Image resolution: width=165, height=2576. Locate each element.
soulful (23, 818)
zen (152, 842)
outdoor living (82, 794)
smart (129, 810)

——————————

**WHAT THE TASK REQUIRES**. All that is needed is the material, repeated exactly.

**TASK RESULT**.
Image resolution: width=165, height=2576. Locate each element.
soulful (23, 818)
zen (152, 842)
outdoor living (82, 794)
smart (129, 810)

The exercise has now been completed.